> **Given exercise**
Copy out every line below word for word, changing nothing.

┄┄┄┄┄┄┄┄┄┄┄┄┄┄┄┄┄┄┄┄

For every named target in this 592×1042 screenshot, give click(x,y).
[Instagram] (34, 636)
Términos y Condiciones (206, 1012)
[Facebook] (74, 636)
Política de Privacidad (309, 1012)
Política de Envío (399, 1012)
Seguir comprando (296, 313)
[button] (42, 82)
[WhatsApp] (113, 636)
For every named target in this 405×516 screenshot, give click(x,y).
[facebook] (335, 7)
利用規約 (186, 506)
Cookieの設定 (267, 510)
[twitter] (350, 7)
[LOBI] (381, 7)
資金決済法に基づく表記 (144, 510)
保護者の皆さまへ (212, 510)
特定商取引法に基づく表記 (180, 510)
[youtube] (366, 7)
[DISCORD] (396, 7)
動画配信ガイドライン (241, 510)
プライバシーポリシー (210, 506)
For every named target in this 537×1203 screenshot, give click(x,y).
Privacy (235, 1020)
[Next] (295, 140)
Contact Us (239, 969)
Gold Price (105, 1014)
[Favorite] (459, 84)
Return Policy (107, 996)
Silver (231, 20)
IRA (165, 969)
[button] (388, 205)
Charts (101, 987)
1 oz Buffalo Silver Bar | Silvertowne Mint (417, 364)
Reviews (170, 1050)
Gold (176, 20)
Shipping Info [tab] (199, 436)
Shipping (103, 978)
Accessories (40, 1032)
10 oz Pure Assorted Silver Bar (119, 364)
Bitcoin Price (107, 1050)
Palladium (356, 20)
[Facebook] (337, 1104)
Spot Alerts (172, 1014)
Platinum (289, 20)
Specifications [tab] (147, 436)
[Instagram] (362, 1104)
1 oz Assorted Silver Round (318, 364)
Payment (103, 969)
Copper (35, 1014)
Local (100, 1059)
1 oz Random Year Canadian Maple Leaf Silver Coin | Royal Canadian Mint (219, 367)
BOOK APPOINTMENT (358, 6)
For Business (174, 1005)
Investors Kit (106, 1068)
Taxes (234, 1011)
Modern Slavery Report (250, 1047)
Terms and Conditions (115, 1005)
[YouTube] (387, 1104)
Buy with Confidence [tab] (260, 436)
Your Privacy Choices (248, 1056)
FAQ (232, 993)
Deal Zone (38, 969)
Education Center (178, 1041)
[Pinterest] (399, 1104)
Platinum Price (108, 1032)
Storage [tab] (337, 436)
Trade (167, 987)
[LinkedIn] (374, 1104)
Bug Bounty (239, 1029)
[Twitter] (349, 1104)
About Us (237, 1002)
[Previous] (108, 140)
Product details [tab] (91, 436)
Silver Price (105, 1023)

┄┄┄┄┄┄┄┄┄┄┄┄┄┄┄┄┄┄┄┄

> **Correct output**
For every named target in this 592×1042 screenshot, give click(x,y).
[Instagram] (34, 636)
Términos y Condiciones (206, 1012)
[Facebook] (74, 636)
Política de Privacidad (309, 1012)
Política de Envío (399, 1012)
Seguir comprando (296, 313)
[button] (42, 82)
[WhatsApp] (113, 636)
For every named target in this 405×516 screenshot, give click(x,y).
[facebook] (335, 7)
利用規約 (186, 506)
Cookieの設定 (267, 510)
[twitter] (350, 7)
[LOBI] (381, 7)
資金決済法に基づく表記 (144, 510)
保護者の皆さまへ (212, 510)
特定商取引法に基づく表記 (180, 510)
[youtube] (366, 7)
[DISCORD] (396, 7)
動画配信ガイドライン (241, 510)
プライバシーポリシー (210, 506)
For every named target in this 537×1203 screenshot, give click(x,y).
Privacy (235, 1020)
[Next] (295, 140)
Contact Us (239, 969)
Gold Price (105, 1014)
[Favorite] (459, 84)
Return Policy (107, 996)
Silver (231, 20)
IRA (165, 969)
[button] (388, 205)
Charts (101, 987)
1 oz Buffalo Silver Bar | Silvertowne Mint (417, 364)
Reviews (170, 1050)
Gold (176, 20)
Shipping Info [tab] (199, 436)
Shipping (103, 978)
Accessories (40, 1032)
10 oz Pure Assorted Silver Bar (119, 364)
Bitcoin Price (107, 1050)
Palladium (356, 20)
[Facebook] (337, 1104)
Spot Alerts (172, 1014)
Platinum (289, 20)
Specifications [tab] (147, 436)
[Instagram] (362, 1104)
1 oz Assorted Silver Round (318, 364)
Payment (103, 969)
Copper (35, 1014)
Local (100, 1059)
1 oz Random Year Canadian Maple Leaf Silver Coin | Royal Canadian Mint (219, 367)
BOOK APPOINTMENT (358, 6)
For Business (174, 1005)
Investors Kit (106, 1068)
Taxes (234, 1011)
Modern Slavery Report (250, 1047)
Terms and Conditions (115, 1005)
[YouTube] (387, 1104)
Buy with Confidence [tab] (260, 436)
Your Privacy Choices (248, 1056)
FAQ (232, 993)
Deal Zone (38, 969)
Education Center (178, 1041)
[Pinterest] (399, 1104)
Platinum Price (108, 1032)
Storage [tab] (337, 436)
Trade (167, 987)
[LinkedIn] (374, 1104)
Bug Bounty (239, 1029)
[Twitter] (349, 1104)
About Us (237, 1002)
[Previous] (108, 140)
Product details [tab] (91, 436)
Silver Price (105, 1023)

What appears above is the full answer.